J'ai reçu d'un lecteur, un mémoire écrit pour ses enfants.
Il m'a gentiment donné l'autorisation de l'utiliser.
J'ai choisi de publier le dernier paragraphe qui montre le mieux, me semble-t-il, l'état d'esprit de notre communauté.

Et après

Voilà c'est la fin de notre arrivée d'Algérie. Il se sera passé près d'une année entre notre traversée et le début d'une vie nouvelle et stable. Nous avons évolués là nous y avons passé le reste de notre adolescence et poursuivi une partie de nos études. Pierre est devenu kinésithérapeute et ma soeur Anne-Marie institutrice. Mon père qui rêvait au début de partir habiter « au soleil » comme il disait est enterré là proche de ses parents qui avaient fini par nous rejoindre. Ma mère s'est mise à travailler.

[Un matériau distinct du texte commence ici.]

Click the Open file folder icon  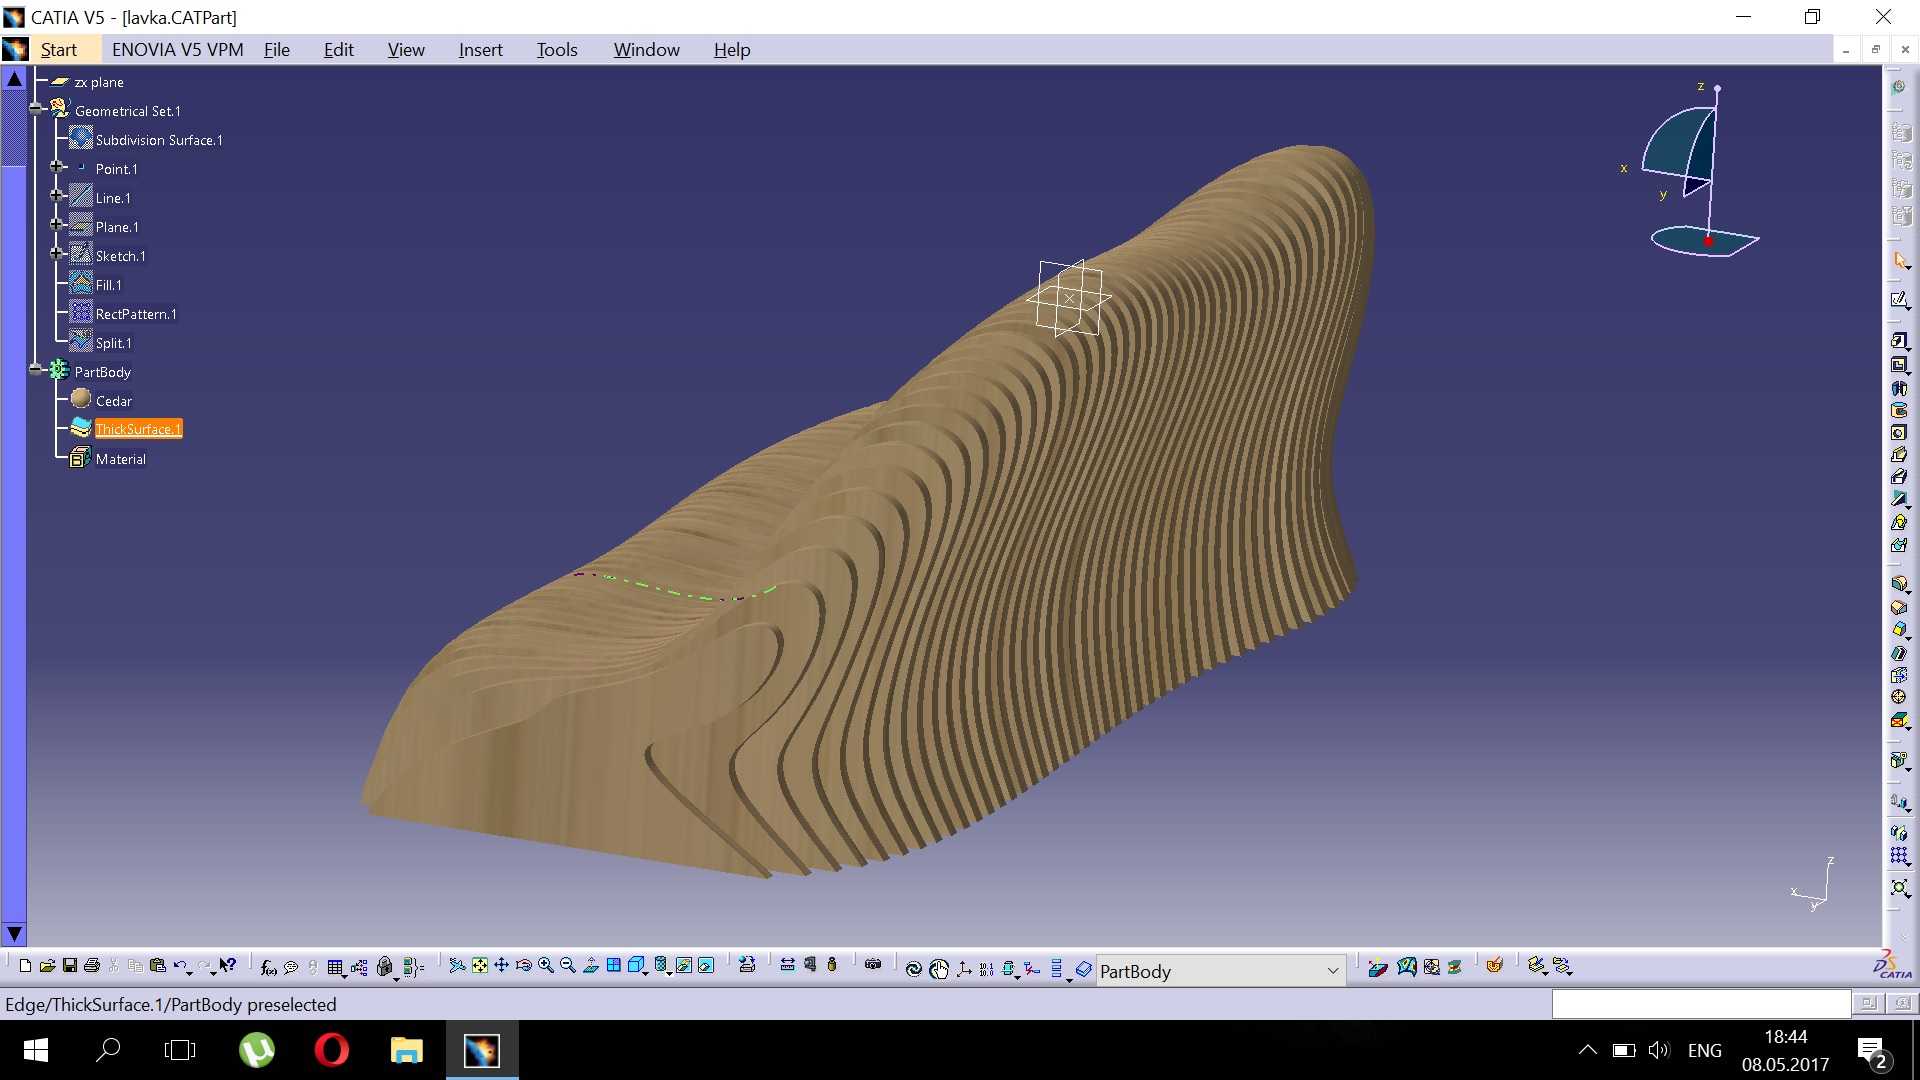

Moi je suis devenu ingénieur-géologue, à la suite d'une rencontre fortuite avec un caillou bizarre sur les pentes calcaires qui entouraient le monument aux morts à Constantine. Et me voilà maintenant près de la retraite. Je me rends compte que j'ai passé bien plus de temps en France qu'en Algérie et pourtant c'est bien ce dernier pays, celui de mon enfance qui continue à me hanter, à m'obséder. Je ne crois pas qu'il se soit passé une seule journée depuis que je suis revenu, sans que je n'ai pensé à l'Algérie : Rouïba, Bab-el-Oued, Diar-el-Mahçoul, Alger ou Constantine et quelquefois la traversée elle-même. Oui mes souvenirs d'enfance en Algérie continuent à me visiter chaque jour. C'est bien ainsi, je n'en souffre pas.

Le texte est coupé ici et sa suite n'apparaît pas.